» **What the exercise asks**:
Look through the records below for the line with "You are a computer-use agent. This" and the line with "This screenshot has width=1387, height=757.", then return those lines and all lines between, exactly.
== Segment start ==
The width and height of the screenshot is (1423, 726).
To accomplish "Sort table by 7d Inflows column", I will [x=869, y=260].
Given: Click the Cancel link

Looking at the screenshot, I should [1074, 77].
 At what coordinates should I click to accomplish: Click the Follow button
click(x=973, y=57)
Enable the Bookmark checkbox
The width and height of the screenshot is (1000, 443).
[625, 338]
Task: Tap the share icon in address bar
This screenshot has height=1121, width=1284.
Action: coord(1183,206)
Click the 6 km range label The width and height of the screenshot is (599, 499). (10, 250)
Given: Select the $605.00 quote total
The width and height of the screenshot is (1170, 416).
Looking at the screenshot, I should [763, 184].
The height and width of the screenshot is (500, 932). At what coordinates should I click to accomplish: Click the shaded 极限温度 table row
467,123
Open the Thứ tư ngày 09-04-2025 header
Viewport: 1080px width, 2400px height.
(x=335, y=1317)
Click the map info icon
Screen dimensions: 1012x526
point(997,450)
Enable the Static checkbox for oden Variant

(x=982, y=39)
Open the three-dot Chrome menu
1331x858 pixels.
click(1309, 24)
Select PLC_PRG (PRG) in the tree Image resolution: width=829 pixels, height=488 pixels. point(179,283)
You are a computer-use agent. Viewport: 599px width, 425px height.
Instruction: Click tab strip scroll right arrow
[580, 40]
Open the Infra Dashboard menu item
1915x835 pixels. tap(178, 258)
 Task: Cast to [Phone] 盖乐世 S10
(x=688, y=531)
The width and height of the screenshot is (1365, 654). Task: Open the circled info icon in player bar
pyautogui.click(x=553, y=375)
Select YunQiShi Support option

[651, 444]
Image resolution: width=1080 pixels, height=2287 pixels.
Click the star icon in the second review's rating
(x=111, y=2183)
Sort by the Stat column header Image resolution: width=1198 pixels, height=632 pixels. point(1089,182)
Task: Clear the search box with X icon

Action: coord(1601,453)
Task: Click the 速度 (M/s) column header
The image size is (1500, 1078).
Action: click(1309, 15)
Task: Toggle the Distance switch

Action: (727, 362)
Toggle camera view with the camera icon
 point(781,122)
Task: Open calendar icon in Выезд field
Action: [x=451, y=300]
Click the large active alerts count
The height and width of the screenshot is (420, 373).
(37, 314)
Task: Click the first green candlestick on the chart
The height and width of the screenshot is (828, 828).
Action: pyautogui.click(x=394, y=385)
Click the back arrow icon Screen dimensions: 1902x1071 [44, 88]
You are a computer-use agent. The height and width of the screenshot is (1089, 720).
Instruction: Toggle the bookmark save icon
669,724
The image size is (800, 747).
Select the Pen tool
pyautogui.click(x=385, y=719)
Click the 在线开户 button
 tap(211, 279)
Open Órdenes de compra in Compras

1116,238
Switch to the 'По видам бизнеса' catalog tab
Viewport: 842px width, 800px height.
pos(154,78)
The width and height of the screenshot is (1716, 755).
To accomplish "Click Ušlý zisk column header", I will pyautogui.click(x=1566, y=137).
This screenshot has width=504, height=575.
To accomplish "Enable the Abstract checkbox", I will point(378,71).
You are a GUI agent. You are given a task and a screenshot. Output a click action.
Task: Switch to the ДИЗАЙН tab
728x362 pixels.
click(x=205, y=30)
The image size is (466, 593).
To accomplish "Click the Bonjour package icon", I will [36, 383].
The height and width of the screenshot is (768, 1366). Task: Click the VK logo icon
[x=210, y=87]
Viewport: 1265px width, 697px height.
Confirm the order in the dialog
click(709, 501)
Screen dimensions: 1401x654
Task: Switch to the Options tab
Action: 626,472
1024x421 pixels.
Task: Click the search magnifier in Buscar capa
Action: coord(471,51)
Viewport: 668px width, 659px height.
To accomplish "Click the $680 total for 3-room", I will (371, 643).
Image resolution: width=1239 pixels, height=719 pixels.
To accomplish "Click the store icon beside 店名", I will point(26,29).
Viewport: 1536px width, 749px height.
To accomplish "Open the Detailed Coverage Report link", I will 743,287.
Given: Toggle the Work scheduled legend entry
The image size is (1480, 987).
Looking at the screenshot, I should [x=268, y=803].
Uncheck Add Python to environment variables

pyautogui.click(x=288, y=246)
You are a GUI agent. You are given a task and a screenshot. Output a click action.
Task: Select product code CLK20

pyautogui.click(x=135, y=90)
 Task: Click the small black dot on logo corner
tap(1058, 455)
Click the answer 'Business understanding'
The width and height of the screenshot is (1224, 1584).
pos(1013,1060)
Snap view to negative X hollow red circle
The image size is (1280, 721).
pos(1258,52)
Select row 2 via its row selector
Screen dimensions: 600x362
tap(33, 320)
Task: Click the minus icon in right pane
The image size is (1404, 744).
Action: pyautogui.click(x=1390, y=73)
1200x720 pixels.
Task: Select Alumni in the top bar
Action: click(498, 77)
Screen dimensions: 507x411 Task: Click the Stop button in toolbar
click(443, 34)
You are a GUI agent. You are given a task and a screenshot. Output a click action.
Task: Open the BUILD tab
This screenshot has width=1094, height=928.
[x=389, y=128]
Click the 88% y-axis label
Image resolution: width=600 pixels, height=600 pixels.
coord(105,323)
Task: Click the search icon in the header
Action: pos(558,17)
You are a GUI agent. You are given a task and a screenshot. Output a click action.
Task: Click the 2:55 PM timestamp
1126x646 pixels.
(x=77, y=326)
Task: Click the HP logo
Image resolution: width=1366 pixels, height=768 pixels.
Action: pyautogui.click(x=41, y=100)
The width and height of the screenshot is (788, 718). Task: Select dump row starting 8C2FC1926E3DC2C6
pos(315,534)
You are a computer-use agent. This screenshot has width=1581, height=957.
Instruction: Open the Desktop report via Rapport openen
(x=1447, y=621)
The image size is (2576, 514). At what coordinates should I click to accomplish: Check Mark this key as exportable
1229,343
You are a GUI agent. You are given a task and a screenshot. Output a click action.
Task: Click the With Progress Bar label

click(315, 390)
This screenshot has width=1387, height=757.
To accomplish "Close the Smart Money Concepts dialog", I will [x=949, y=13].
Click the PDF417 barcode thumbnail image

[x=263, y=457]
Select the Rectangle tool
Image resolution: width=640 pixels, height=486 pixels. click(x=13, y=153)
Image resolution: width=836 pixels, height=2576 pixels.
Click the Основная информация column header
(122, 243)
== Segment end ==
» **Answer**:
You are a computer-use agent. This screenshot has width=1581, height=957.
Instruction: Open the Desktop report via Rapport openen
(x=1447, y=621)
The image size is (2576, 514). At what coordinates should I click to accomplish: Check Mark this key as exportable
1229,343
You are a GUI agent. You are given a task and a screenshot. Output a click action.
Task: Click the With Progress Bar label

click(315, 390)
This screenshot has width=1387, height=757.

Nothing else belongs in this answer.